Additionally, this case is substantially different from the Montana Supreme Court's Crumley's decision. Crumley's involved an action to recover the costs of cleanup and corrective action for a leak from an underground diesel fuel tank. Crumley's, 174 P.3d at 953-54. The owner of the tank maintained commercial liability coverage, which included an extension of coverage for pollutants. Id. at 954. But the coverage extension contained a notice provision which required the insured to report any damage or loss to the insurer within 120 hours of the occurrence or loss. Id. The insurer ultimately denied coverage, citing the owner's failure to give timely notice under the 120-hour notice requirement. Id., 959.

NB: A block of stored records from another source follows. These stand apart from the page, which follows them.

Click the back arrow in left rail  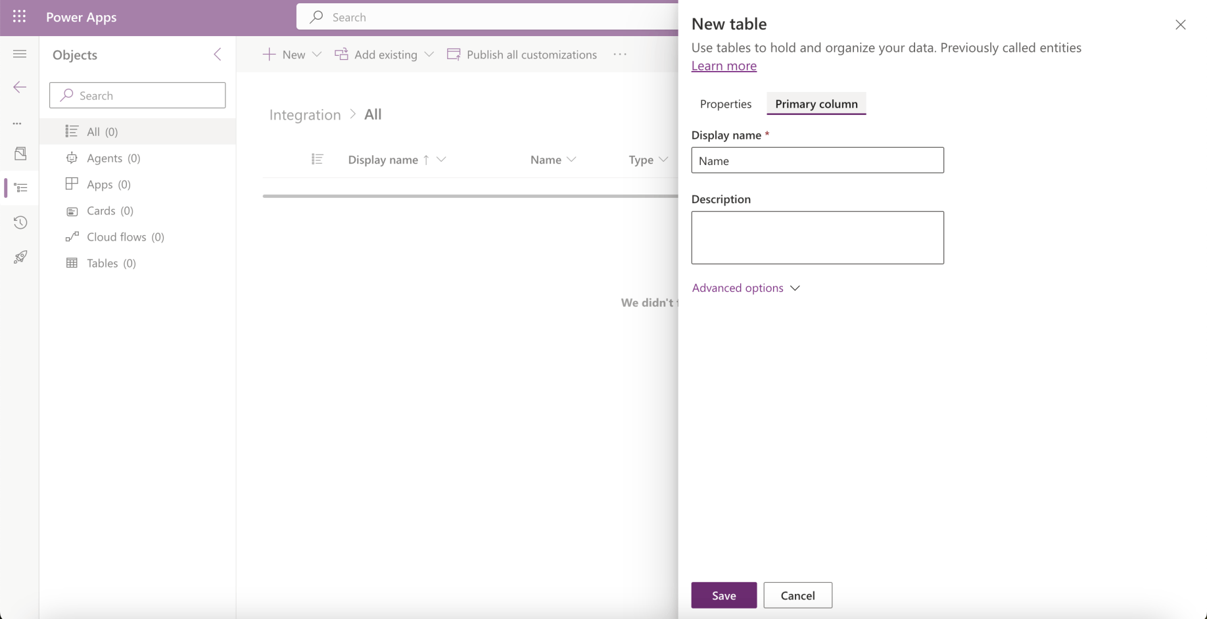click(20, 87)
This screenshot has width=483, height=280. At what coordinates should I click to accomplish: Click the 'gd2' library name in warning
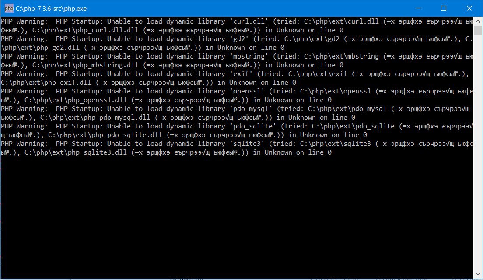pos(239,39)
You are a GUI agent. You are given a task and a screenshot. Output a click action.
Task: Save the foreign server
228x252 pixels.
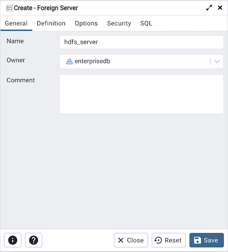click(207, 240)
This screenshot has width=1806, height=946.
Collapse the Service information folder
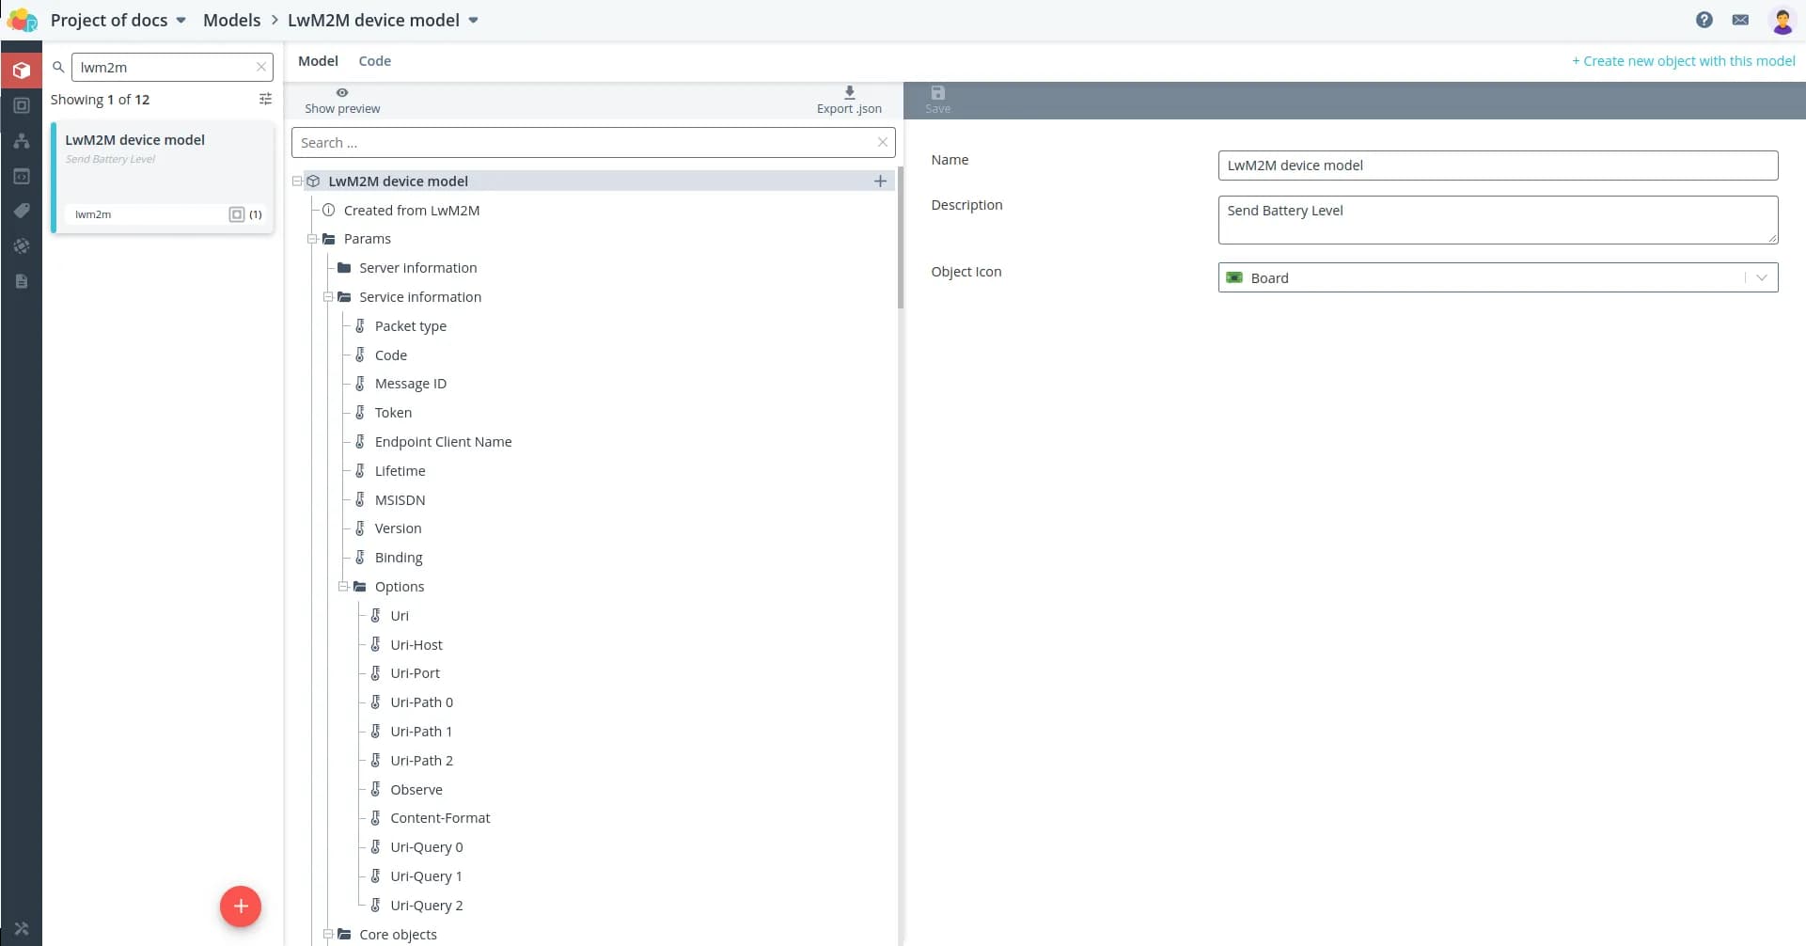(328, 297)
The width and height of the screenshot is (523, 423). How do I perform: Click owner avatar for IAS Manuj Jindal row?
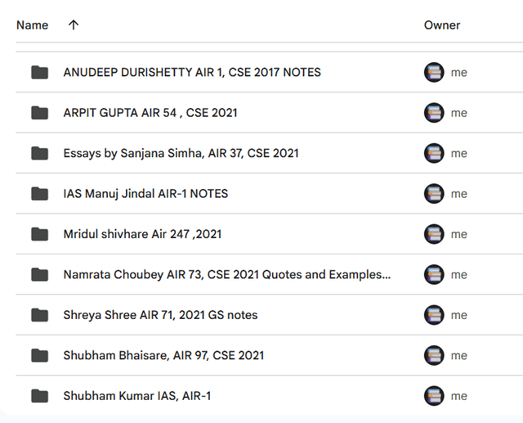click(434, 194)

The Montana Supreme Court determined that the policy violated the Simplification Act, Mont. Code Ann. § 33-15-337(2), which requires that a policy "include a table of contents and notice section of important provisions." Id. at 959. The Supreme Court found that the insurer's failure to highlight the 120-hour notice provision in a table of contents or notice section was a violation of the Act and, accordingly, held the notice provision was void and unenforceable because it was contrary to statute. Id., 960.
The court's decision in Crumley's did not elaborate further on what provisions are sufficiently "important" to require mention in a table of contents or notice provision. As Cincinnati points out, any number of provisions in an insurance contract may ultimately prove to be important, depending on the circumstances and nature of the claim. (Doc. 45 at 12-13.) Clearly, a provision in an insurance contract requiring strict compliance with a very short notice period to avoid the termination of all coverage under the policy is such an important provision. The answer is not as clear with the limitations on mold coverage at issue here. The fungi/mold coverage provisions are an extension of coverage, which requires no action by the insured to implement or maintain the coverage.
Moreover, unlike in Crumley's, the fungi/mold provisions here were identified in the table of contents for the "Building and Personal Property Coverage Form." Under "Coverage Extension," the table of contents identifies coverage for "Fungi, Wet Rot, Dry Rot, and Bacteria - Limited Coverage." (Doc. 42-3 at 46). This provides sufficient notice to an insured that there is limited coverage for fungi/mold and directs the insured to the coverage provision where those limitations are contained. (Id. at 67-68.)
Therefore, ACA's motion for summary judgment with respect to the Simplification Act should be denied. / / /
IV. Conclusion
Based on the foregoing, it is RECOMMENDED that Cincinnati's Motion for Partial Summary Judgment (Doc 34) and ACA's Cross-Motion for Partial Summary Judgment (Doc. 40) be DENIED in all respects.
NOW, THEREFORE, IT IS ORDERED that the Clerk shall serve a copy of the Findings and Recommendation of United States Magistrate Judge upon the parties. The parties are advised that pursuant to 28 U.S.C. § 636, any objections to the findings and recommendation must be filed with the Clerk of Court and copies served on opposing counsel within fourteen (14) days after entry hereof, or objection is waived. D. Mont. Local Rule 72.3.
IT IS ORDERED.
DATED this 25th day of February, 2021.